Segment Start: Given data

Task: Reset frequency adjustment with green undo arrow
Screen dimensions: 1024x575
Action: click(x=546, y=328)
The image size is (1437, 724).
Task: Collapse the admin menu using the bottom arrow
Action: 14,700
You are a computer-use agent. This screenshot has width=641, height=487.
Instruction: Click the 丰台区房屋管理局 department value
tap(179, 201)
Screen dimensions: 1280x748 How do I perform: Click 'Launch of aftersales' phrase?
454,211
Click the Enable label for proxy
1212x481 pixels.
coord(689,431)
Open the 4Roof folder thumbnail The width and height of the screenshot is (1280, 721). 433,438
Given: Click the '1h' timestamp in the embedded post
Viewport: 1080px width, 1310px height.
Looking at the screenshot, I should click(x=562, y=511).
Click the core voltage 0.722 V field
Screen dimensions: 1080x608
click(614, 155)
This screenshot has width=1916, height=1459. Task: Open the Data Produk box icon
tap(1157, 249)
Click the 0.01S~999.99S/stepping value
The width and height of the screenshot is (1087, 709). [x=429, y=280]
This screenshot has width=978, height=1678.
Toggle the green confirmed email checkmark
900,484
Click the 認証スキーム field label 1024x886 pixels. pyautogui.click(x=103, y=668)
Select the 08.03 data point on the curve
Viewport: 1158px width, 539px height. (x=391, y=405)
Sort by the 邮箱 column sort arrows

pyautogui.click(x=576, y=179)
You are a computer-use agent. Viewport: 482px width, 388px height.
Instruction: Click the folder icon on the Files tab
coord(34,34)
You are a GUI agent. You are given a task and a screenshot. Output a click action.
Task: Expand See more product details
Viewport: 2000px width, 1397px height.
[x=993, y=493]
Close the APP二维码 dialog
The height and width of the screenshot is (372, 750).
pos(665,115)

Segment End: Given data

_What is required_
Filter the records above and copy every line that contains the word "agent".

_Exercise answer_
You are a computer-use agent. This screenshot has width=641, height=487.
You are a computer-use agent. Viewport: 482px width, 388px height.
You are a GUI agent. You are given a task and a screenshot. Output a click action.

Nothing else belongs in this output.